Optical coherence tomography (OCT) is an imaging technique that uses coherent light to capture micrometer-resolution, two- and three-dimensional images from within optical scattering media (e.g., biological tissue). It is used for medical imaging and industrial nondestructive testing (NDT). Optical coherence tomography is based on low-coherence interferometry, typically employing near-infrared light. The use of relatively long wavelength light allows it to penetrate into the scattering medium. Confocal microscopy, another optical technique, typically penetrates less deeply into the sample but with higher resolution.
Depending on the properties of the light source (superluminescent diodes, ultrashort pulsed lasers, and supercontinuum lasers have been employed), optical coherence tomography has achieved sub-micrometer resolution (with very wide-spectrum sources emitting over a ~100 nm wavelength range).
Optical coherence tomography is one of a class of optical tomographic techniques. A relatively recent implementation of optical coherence tomography, frequency-domain optical coherence tomography, provides advantages in signal-to-noise ratio, permitting faster signal acquisition. Commercially available optical coherence tomography systems are employed in diverse applications, including art conservation and diagnostic medicine, notably in ophthalmology and optometry where it can be used to obtain detailed images from within the retina. Recently, it has also begun to be used in interventional cardiology to help diagnose coronary artery disease. It has also shown promise in dermatology to improve the diagnostic process.
Starting from white-light interferometry for in vivo ocular eye measurements imaging of biological tissue, especially of the human eye, was investigated by multiple groups worldwide. A first two-dimensional in vivo depiction of a human eye fundus along a horizontal meridian based on white light interferometric depth scans was presented at the ICO-15 SAT conference in 1990. Further developed in 1990 by Naohiro Tanno, then a professor at Yamagata University, and in particular since 1991 by Huang et al., in Prof. James Fujimoto laboratory at Massachusetts Institute of Technology, optical coherence tomography (OCT) with micrometer resolution and cross-sectional imaging capabilities has become a prominent biomedical tissue-imaging technique; it is particularly suited to ophthalmic applications and other tissue imaging requiring micrometer resolution and millimeter penetration depth. First in vivo OCT images – displaying retinal structures – were published in 1993 and first endoscopic images in 1997. OCT has also been used for various art conservation projects, where it is used to analyze different layers in a painting. OCT has interesting advantages over other medical imaging systems.
Medical ultrasonography, magnetic resonance imaging (MRI), confocal microscopy, and OCT are differently suited to morphological tissue imaging: while the first two have whole body but low resolution imaging capability (typically a fraction of a millimeter), the third one can provide images with resolutions well below 1 micrometer (i.e. sub-cellular), between 0 and 100 micrometers in depth, and the fourth can probe as deep as 500 micrometers, but with a lower (i.e. architectural) resolution (around 10 micrometers in lateral and a few micrometers in depth in ophthalmology, for instance, and 20 micrometers in lateral in endoscopy).
OCT is based on low-coherence interferometry. In conventional interferometry with long coherence length (i.e., laser interferometry), interference of light occurs over a distance of meters. In OCT, this interference is shortened to a distance of micrometers, owing to the use of broad-bandwidth light sources (i.e., sources that emit light over a broad range of frequencies). Light with broad bandwidths can be generated by using superluminescent diodes or lasers with extremely short pulses (femtosecond lasers). White light is an example of a broadband source with lower power.

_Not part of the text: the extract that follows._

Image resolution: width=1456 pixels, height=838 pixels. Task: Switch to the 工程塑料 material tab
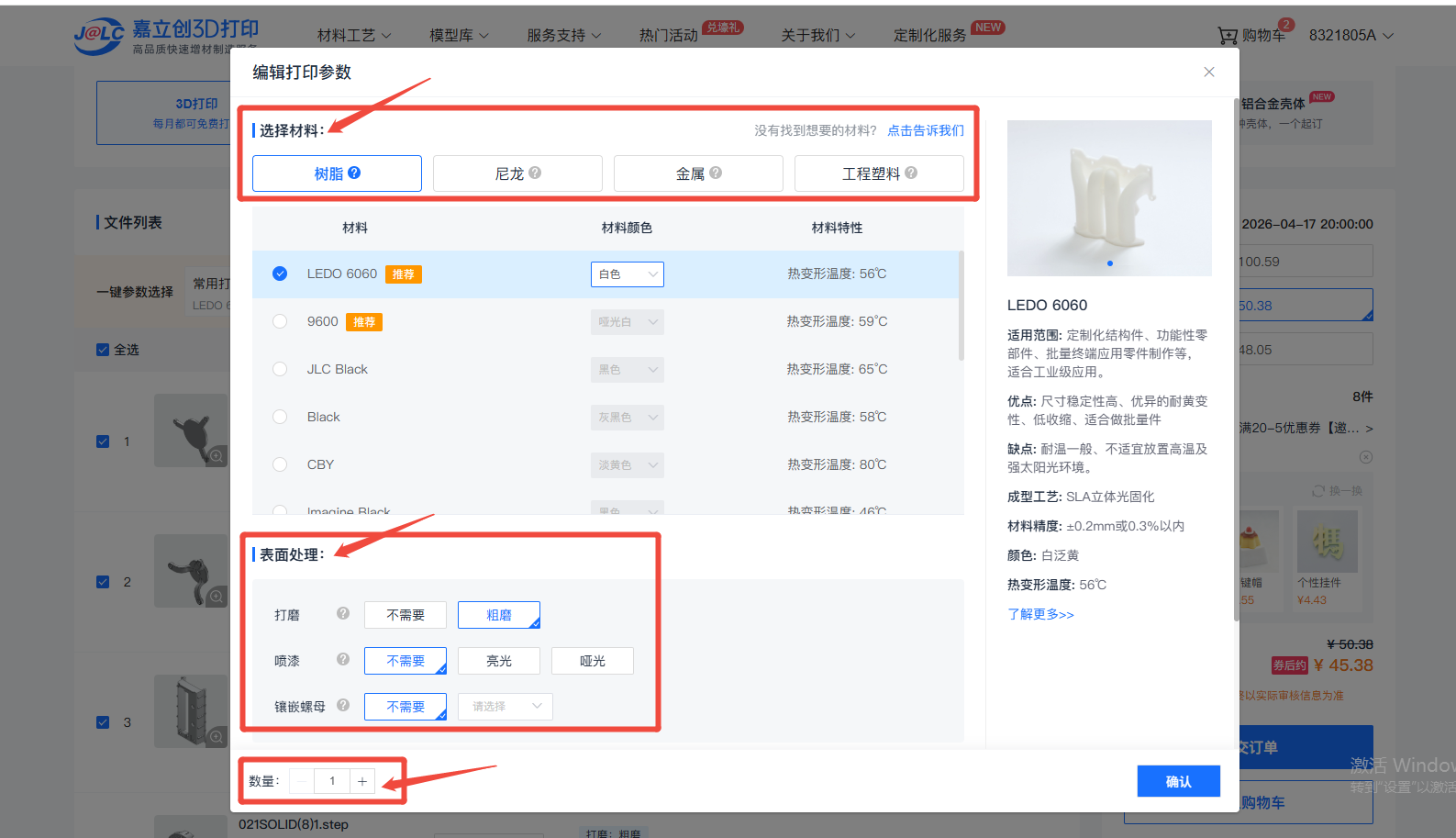(879, 173)
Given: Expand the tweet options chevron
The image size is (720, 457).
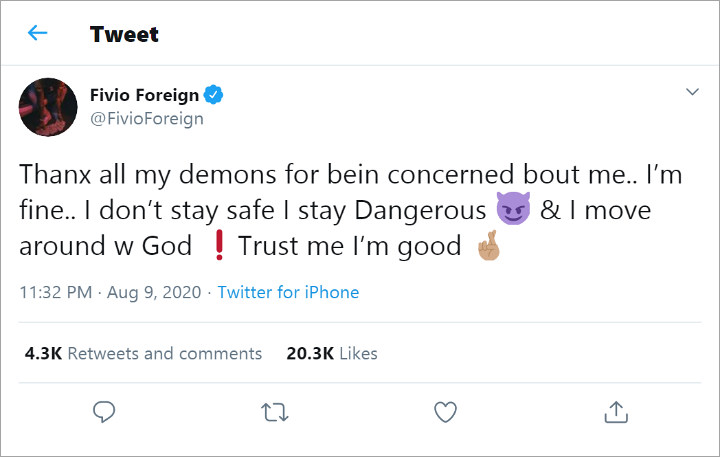Looking at the screenshot, I should tap(692, 92).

Light in an OCT system is broken into two arms—a sample arm (containing the item of interest) and a reference arm (usually a mirror). The combination of reflected light from the sample arm and reference light from the reference arm gives rise to an interference pattern, but only if light from both arms have traveled the “same” optical distance (“same” meaning a difference of less than a coherence length). By scanning the mirror in the reference arm, a reflectivity profile of the sample can be obtained (this is time domain OCT). Areas of the sample that reflect back a lot of light will create greater interference than areas that don’t. Any light that is outside the short coherence length will not interfere. This reflectivity profile, called an A-scan, contains information about the spatial dimensions and location of structures within the item of interest. A cross-sectional tomograph (B-scan) may be achieved by laterally combining a series of these axial depth scans (A-scan). A face imaging at an acquired depth is possible depending on the imaging engine used.